Вообще-то, я уже закончил письмо. Но опять начинаю. Сегодня здесь произошло столько событий, что обязан тебе рассказать. Была уйма гостей и они, в конце концов, уехали. Все пошли спать. Только Руди сидит со мной на кухне и пьет чай. Чашку за чашкой. Утром все мы посетили церковь. Ехали на черной блестящей карете, но одна из лошадей по кличке Вотан немного хромает. В карете сидели Руди, Агата и дед, а на запятках – Бумба, Иоанна и я. Дед нарядился, надел на голову цилиндр, в руке держал трость с серебряным набалдашником. Все началось хорошо. Иоанна молчала. Множество телег катилось в сторону города. Телеги были разные, некоторые сделанные из лестниц. Также скакали всадники. В телегах сидели работницы со всех усадеб, и ветер вздымал их юбки каждый раз, телега их проезжала мимо. И тут встал Руди, начал размахивать кнутом, зацокал, сунул два пальца в рот и засвистел. Тут Агата рассердилась: «Эта собачья морда просыпается лишь тогда, когда видит исподнее девицы». И тут Иоанна снова начала говорить о Боге и евреях. И дед сказал нечто, что совсем сбило меня с толку. И теперь я спрашиваю тебя, дядя Филипп, верно ли это? Ответь мне, как можно быстрее. Дед говорит, что евреи, это племя, как, например, племя индейцев или негров. И у каждого племени есть свои символы, знак племени. У евреев – два символа – Бог и семья. Бог – это не так уже страшно. Он высоко в небе, и с ним нет многих дел. А вот, семья – это хуже, потому что она земле, и повелевает людьми со всех сторон, и от нее никуда не даться. Это все, что я помню из его слов, но и это я не понял. И вообще, дядя Филипп, с тех пор, как я не дома, я сбит с толку и ничего не понимаю.
А потом, в церкви, мы стояли все вместе. Все было наоборот. Мужчины стояли вместе с женщинами, и вместо того, чтобы покрыть голову, ее обнажают. И я стоял за спиной деда, чтобы ничего не видеть. Я также заткнул уши, чтобы ничего не слышать. И про себя повторял все время: противно, омерзительно. Так я решил. И все же видел и слышал многое, и это большой грех. Что теперь делать, дядя Филипп? Я слышал орган. И страшно, что это мелодия еще сейчас звучит в моих ушах. И также видел Христа, распятого на кресте, и лицо его такое несчастное. И тут еще Иоанна сказала, что мы его распяли и что это ужасно нехороший поступок. Скажи мне, дядя Филипп, это правда? Или она опять болтает пустое, эта глупая девочка. Все там знают деда. И все, кто пожимал ему руку, приглашал его на обед в свою усадьбу».

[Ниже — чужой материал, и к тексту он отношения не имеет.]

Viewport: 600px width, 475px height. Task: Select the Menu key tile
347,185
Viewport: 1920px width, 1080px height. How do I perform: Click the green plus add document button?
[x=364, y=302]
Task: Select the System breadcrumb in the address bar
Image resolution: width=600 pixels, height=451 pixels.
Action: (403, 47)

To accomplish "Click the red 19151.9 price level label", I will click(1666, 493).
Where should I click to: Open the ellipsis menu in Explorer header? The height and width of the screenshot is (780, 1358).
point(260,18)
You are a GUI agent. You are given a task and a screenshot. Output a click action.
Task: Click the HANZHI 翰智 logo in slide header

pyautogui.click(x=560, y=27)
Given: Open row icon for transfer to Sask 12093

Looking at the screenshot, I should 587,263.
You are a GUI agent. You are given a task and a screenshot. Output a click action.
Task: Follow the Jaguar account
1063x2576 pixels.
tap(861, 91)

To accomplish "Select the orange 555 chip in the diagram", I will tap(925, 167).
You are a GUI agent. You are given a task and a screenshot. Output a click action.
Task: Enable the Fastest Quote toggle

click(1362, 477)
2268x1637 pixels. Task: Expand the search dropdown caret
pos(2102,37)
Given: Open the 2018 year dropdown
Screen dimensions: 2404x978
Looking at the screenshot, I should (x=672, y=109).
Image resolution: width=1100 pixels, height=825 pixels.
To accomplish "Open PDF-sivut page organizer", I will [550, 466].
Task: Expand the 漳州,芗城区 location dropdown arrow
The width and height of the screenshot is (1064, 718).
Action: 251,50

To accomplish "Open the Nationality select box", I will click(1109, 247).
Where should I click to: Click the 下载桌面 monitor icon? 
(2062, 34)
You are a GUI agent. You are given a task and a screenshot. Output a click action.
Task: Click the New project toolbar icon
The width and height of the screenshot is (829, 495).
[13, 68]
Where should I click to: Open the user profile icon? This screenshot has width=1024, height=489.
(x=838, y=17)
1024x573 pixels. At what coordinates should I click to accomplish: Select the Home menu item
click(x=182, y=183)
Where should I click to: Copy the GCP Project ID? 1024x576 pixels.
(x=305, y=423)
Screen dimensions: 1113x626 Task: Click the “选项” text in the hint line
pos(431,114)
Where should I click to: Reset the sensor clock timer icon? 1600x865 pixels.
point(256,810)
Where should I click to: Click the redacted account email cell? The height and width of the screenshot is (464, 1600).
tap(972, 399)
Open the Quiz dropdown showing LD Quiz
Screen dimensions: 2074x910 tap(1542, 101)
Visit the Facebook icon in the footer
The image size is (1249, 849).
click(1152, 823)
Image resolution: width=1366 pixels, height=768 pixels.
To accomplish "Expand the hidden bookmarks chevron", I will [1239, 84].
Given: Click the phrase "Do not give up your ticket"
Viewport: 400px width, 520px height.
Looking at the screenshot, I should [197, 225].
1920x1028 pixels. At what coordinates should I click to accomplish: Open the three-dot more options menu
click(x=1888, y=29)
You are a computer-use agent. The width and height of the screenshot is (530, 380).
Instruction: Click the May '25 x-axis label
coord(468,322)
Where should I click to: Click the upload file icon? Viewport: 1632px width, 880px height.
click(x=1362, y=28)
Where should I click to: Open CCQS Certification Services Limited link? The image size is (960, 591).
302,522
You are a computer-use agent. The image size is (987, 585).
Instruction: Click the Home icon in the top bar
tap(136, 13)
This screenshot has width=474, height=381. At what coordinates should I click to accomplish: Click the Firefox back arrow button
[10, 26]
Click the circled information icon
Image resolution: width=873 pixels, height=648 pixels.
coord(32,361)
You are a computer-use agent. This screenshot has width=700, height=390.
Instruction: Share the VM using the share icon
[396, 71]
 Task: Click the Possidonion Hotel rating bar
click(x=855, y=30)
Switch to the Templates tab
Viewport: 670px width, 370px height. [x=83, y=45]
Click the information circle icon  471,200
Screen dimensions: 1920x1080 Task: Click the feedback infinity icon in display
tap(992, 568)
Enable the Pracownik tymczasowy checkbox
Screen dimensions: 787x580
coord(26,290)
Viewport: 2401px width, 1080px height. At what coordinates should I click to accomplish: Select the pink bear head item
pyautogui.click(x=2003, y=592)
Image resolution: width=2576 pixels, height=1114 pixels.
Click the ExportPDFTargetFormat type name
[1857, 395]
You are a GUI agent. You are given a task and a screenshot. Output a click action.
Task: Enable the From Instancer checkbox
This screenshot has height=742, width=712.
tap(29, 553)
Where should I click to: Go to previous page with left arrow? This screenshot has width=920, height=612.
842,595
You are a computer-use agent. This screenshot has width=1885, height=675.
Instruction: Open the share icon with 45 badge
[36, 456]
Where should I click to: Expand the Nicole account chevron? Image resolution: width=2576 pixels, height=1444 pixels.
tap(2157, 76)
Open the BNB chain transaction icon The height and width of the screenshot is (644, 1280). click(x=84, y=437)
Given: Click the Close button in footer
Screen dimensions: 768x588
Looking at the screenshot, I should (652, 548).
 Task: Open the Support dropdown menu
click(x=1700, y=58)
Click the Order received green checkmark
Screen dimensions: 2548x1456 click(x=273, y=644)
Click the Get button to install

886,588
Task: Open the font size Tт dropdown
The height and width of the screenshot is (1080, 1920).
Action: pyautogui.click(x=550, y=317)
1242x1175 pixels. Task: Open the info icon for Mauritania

– Не хочу. Я пишу письмо своему дяде?
– О чем можно столько писать? Иди спать.
– Я люблю писать. Руди, когда вырасту, я хочу стать писателем.
– Глупости. Тоже мне профессия, тоже мне заработок.
– Почему?
– Потому что обо всем уже написано. Я не терплю этих писак.
– Руди, ты же вообще не читаешь? Что же ты делаешь, когда нет у тебя никаких дел?
– Когда я был молодым, читал много. С тех пор не написали таких книг, которые я читал. Например: «Испанская принцесса» – чудесная книга! Я помню ее наизусть. Как одинокий рыцарь скакал через лес. Была глубокая тьма. Глаза его не различали даже собственной руки, только слышал крики филина. И вдруг, ты слышишь, Саул, вдруг поднял глаза и увидел красавицу монахиню в окне монастыря, и полный месяц освещал ее прекрасное лицо.
– Руди, как это может быть – глубокая тьма и полный месяц?
– Дурачок! Это же было не у нас, а в другой стране. Там другие обычаи. И потом, – это же в книге! Ты ничего не знаешь. Пиши, пиши, ты еще мал. Что ты понимаешь в этих книгах.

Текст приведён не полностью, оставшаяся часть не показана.